Oldest book of fly patterns discovered in a Benedictine Monk’s Prayer Book. Watch the video.
http://www.thefield.co.uk/fishing/oldest-fishing-book-in-the-world-watch-the-report-26927
Oldest book of fly patterns discovered in a Benedictine Monk’s Prayer Book. Watch the video.
http://www.thefield.co.uk/fishing/oldest-fishing-book-in-the-world-watch-the-report-26927
Amazing discovery. Pages of fly patterns from 1450 AD. I wonder where that book has been the last 500 years…
125,000 GBP and it can be yours. Call it about $212,000 US. Who’s gonna rush out and by it to scan it for a series of FotW articles?

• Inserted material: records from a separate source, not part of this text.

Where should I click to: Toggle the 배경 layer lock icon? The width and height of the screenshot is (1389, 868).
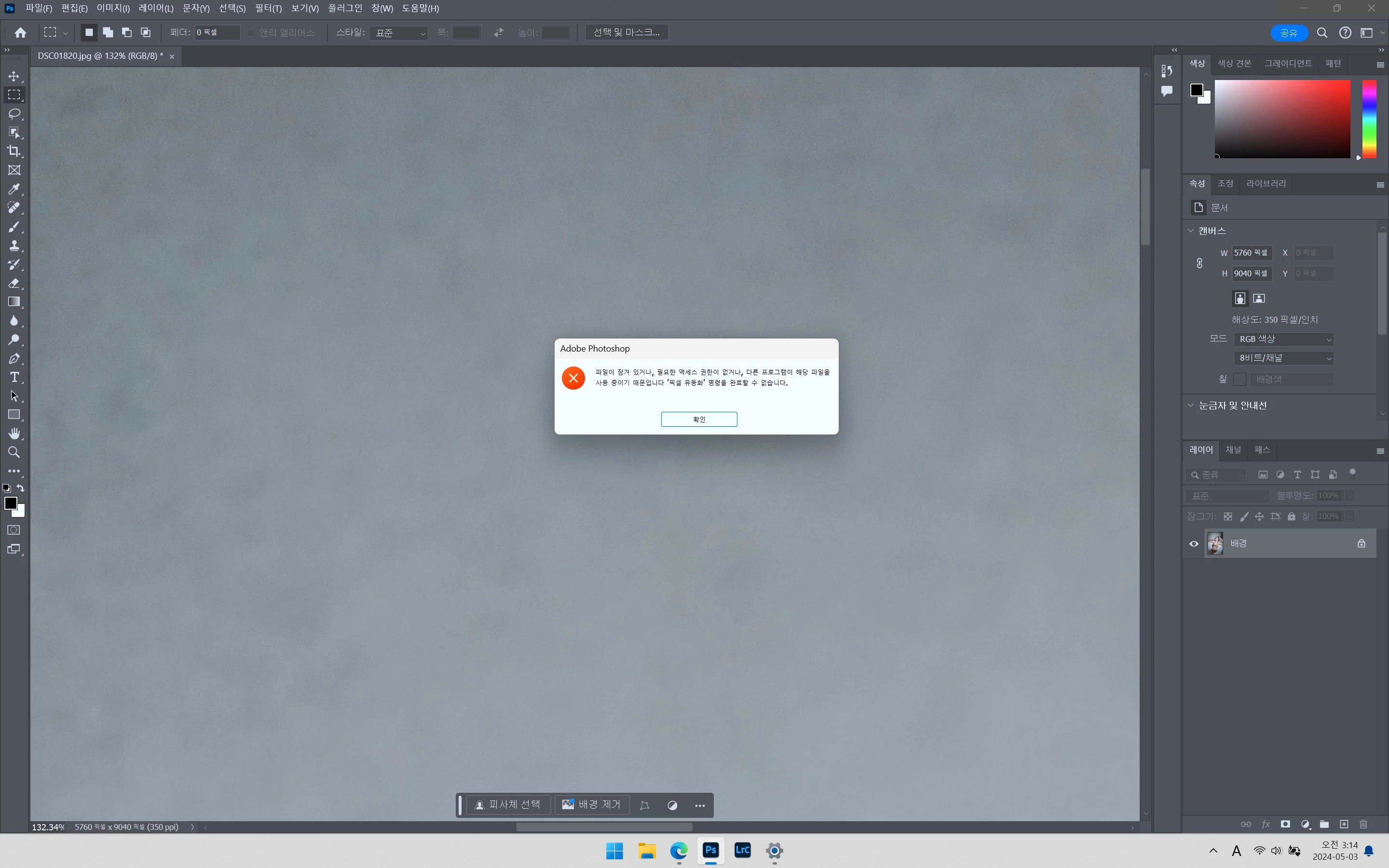point(1361,543)
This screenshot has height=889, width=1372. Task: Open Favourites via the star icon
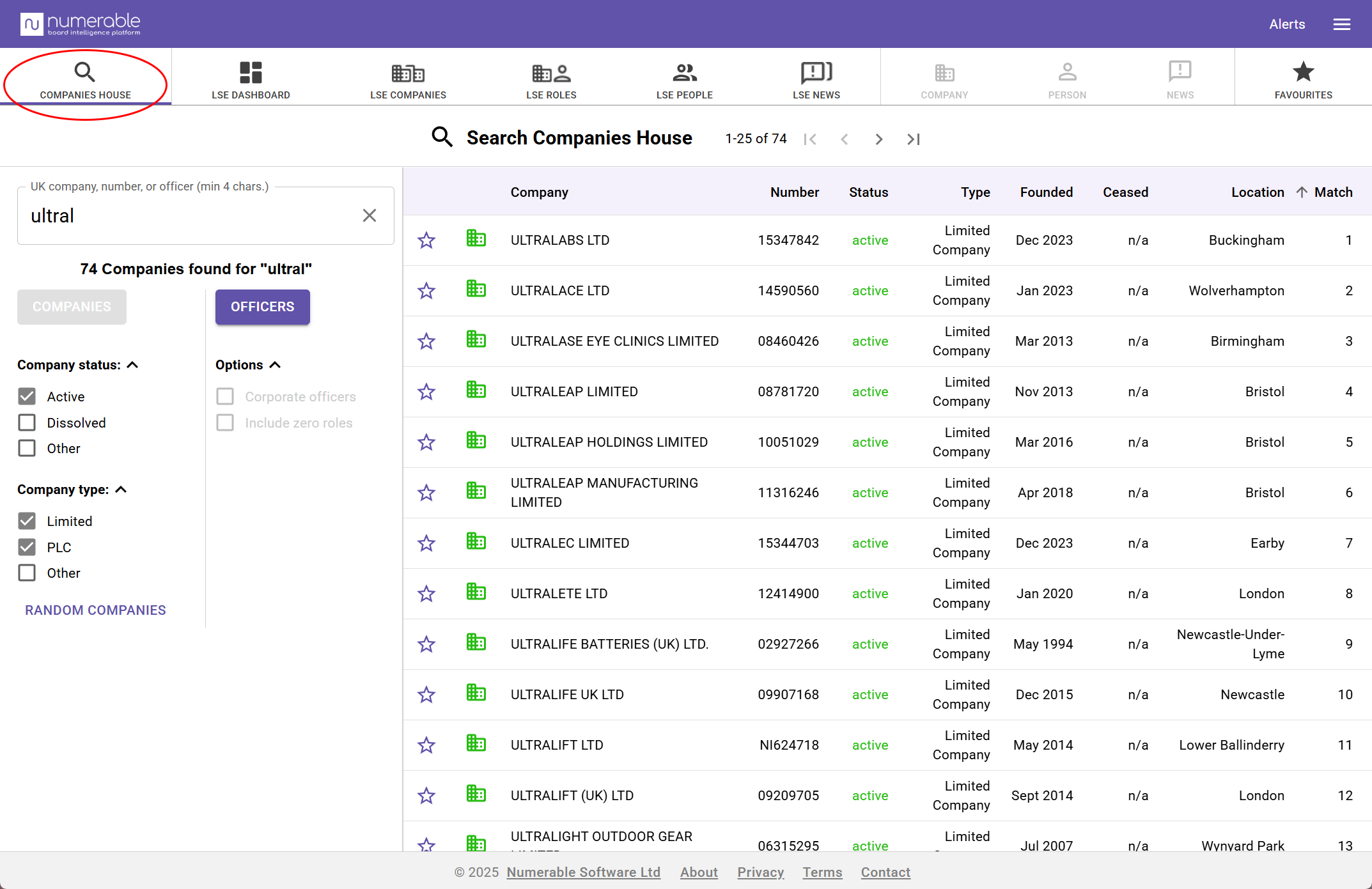[x=1303, y=72]
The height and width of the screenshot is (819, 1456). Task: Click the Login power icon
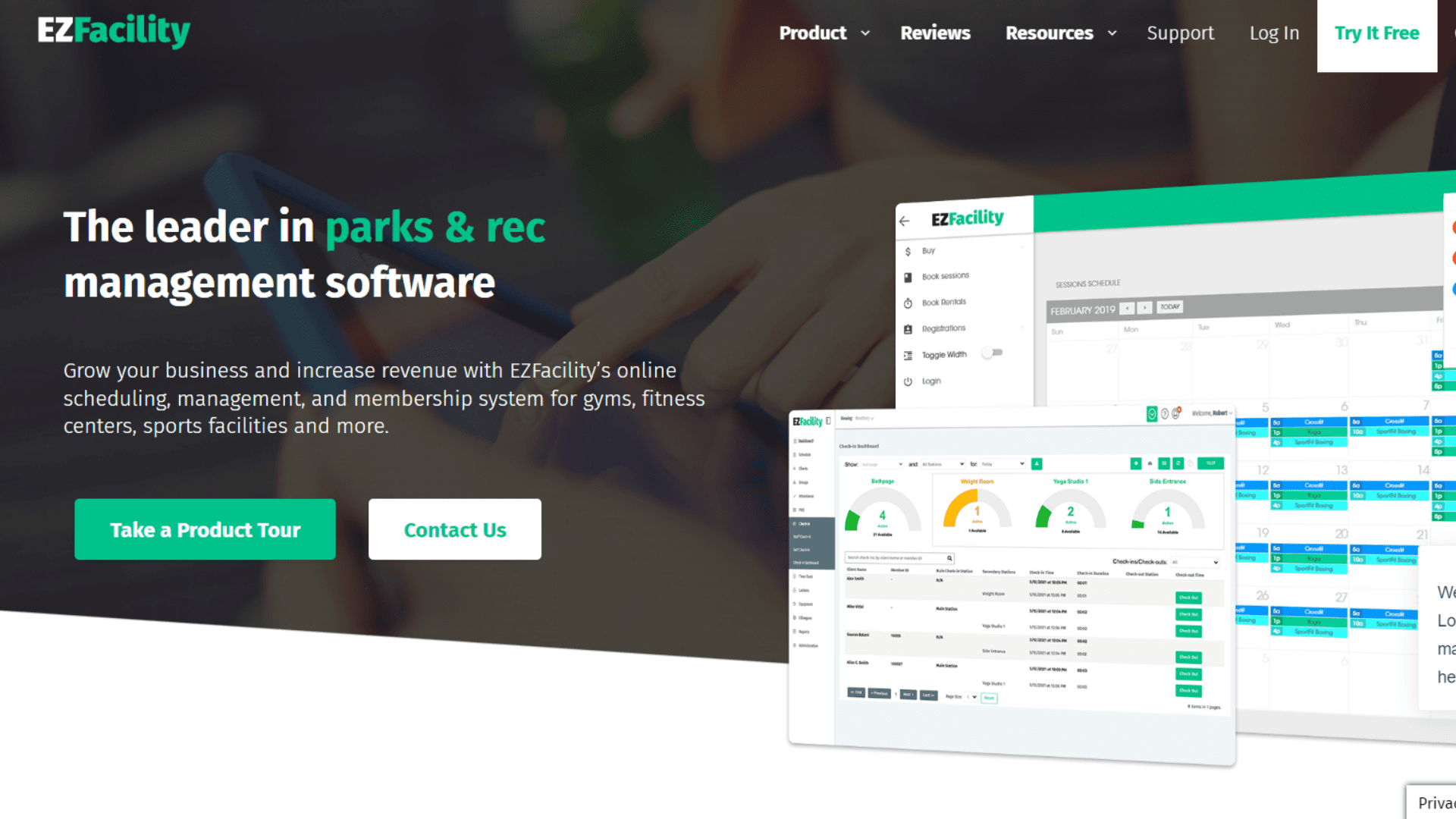pyautogui.click(x=908, y=381)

I’m out, I don’t speak/read Middle High German with an Austrian dialect twist.
Regards,
Ed
someone is bound to publish a copy–with translation! stay tuned…
Thanks Silver…very interesting. I’m with the fellow in the video who says something to the effect that he thinks folks have been fishing forever.

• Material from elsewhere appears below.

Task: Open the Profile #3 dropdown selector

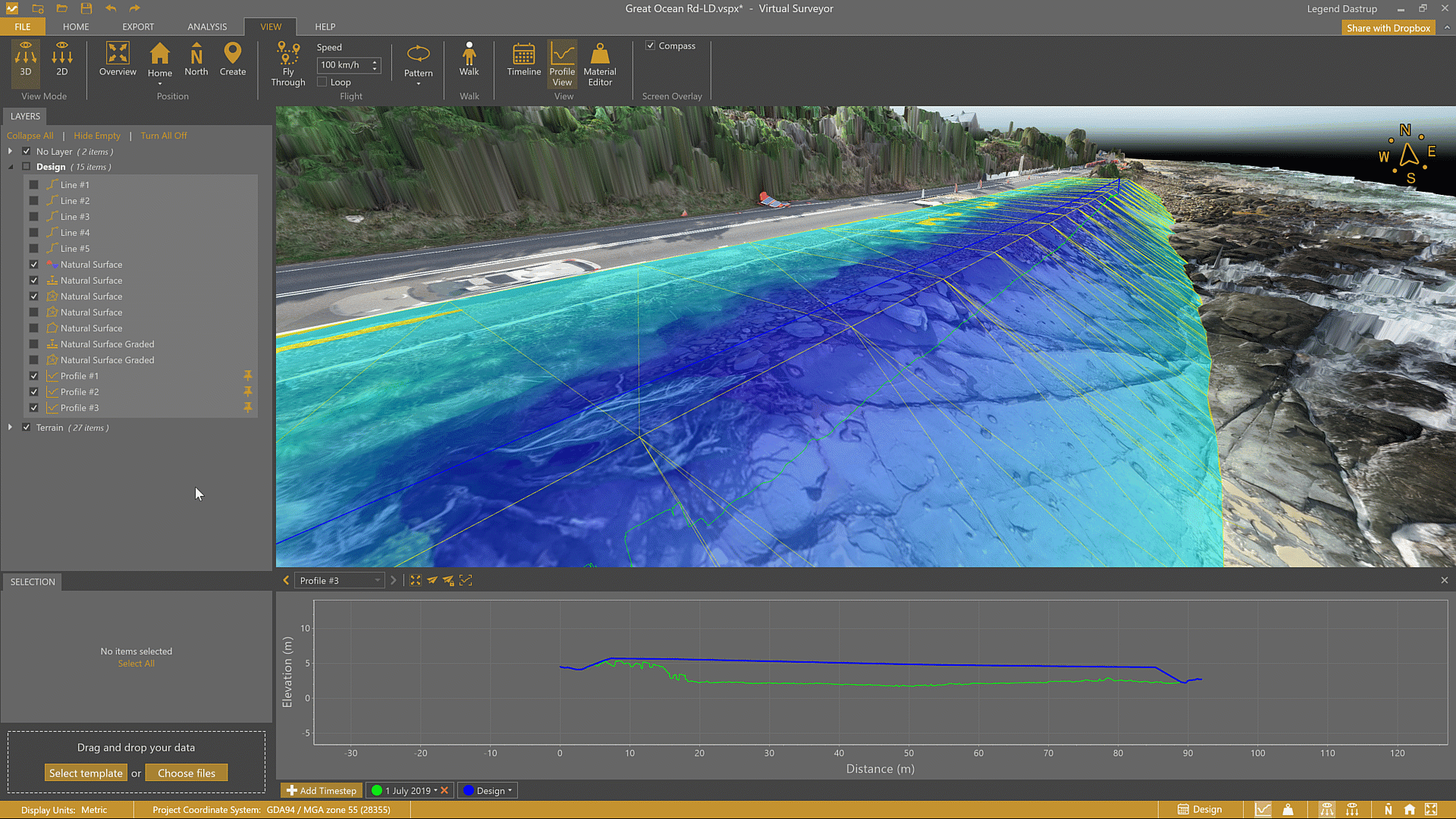Action: 340,581
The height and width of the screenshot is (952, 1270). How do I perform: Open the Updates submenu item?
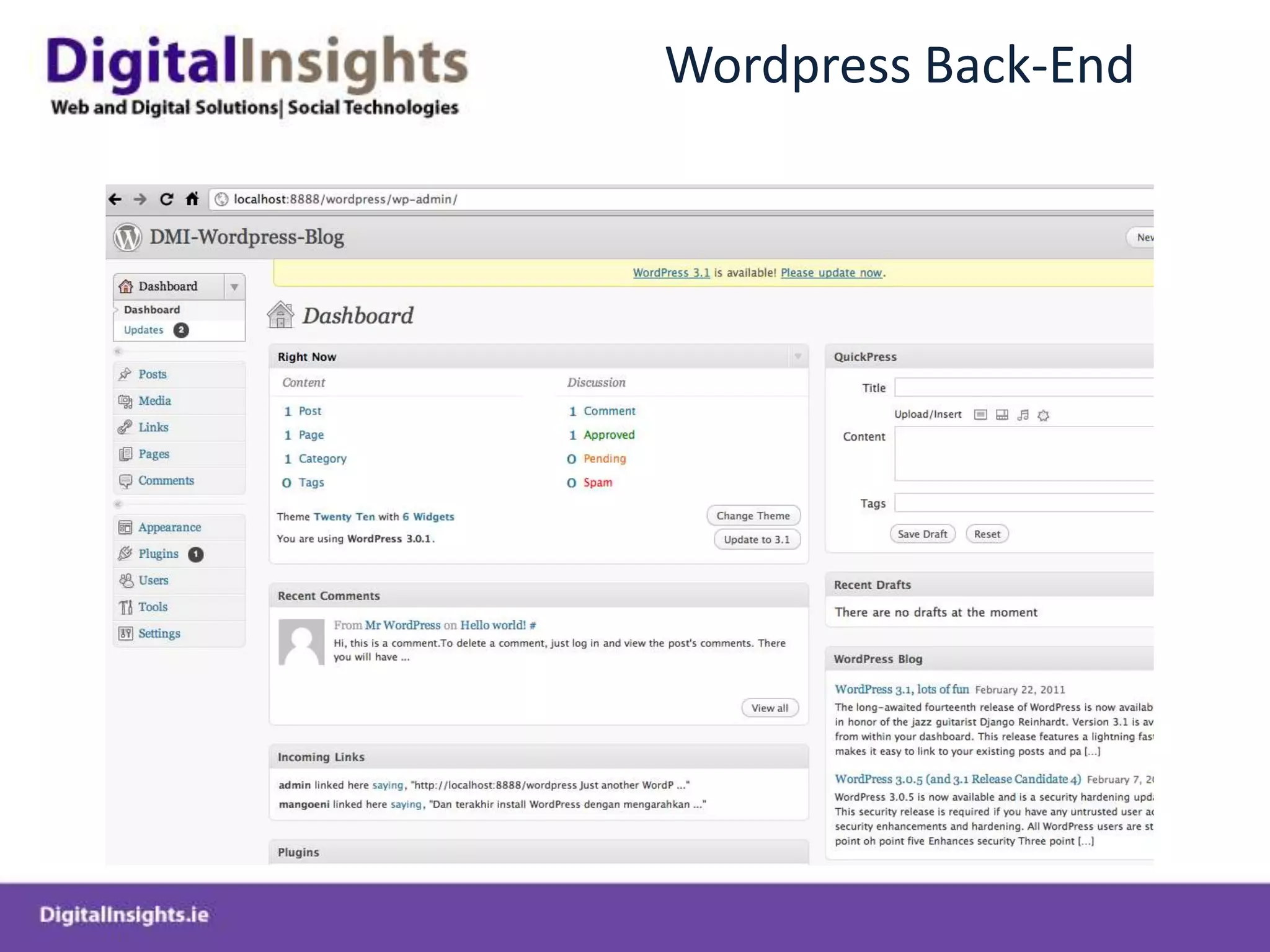click(x=143, y=330)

I can’t help but think Native Americans who saw fish rising to insects decided to imitate them with fur and feather as well…Or any primitive group for that matter.

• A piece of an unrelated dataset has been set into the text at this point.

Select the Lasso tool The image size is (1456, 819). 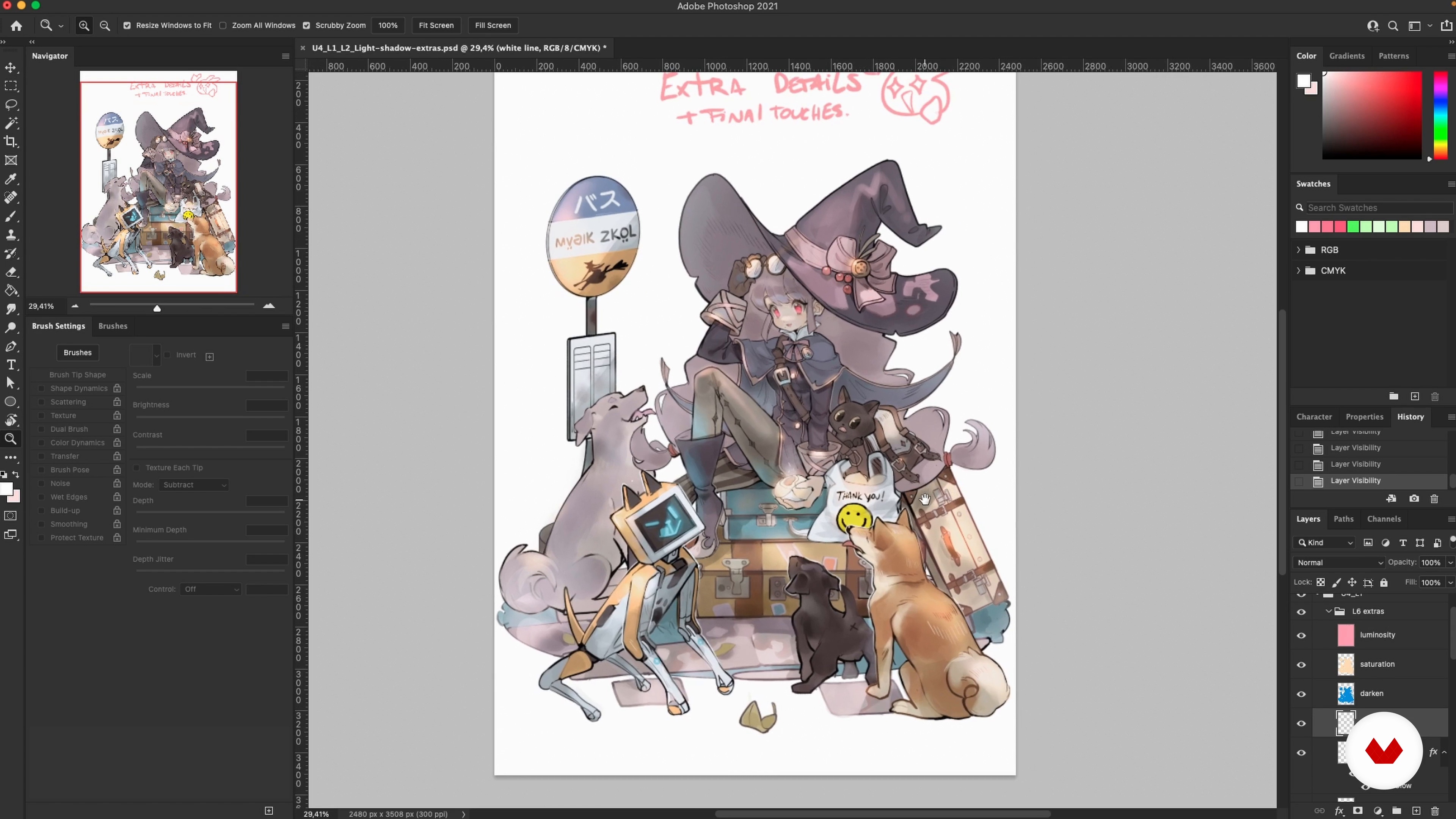[11, 105]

I kind of agree with the interviewer that native hunter gatherers would use nets if they had already been invented. I know that Native Americans used pisticides from ground and mashed plants to poison the fish and then gather them. I recall that native tribes along the Amazon River Basin did the same thing with barbasco (Lonchacarpus) which contains rotenone.
I kind of agree with the interviewer that native hunter gatherers would use nets if they had already been invented. I know that Native Americans used pisticides from ground and mashed plants to poison the fish and then gather them. I recall that native tribes along the Amazon River Basin did the same thing with barbasco (Lonchacarpus) which contains rotenone.
Think I’ll just stick with tartar sauce for my fish. That rotenone can leave a bad taste.
Do you remember the monk with the strange accent who caught all those fish and wouldn’t tell anyone what he was using? He had it.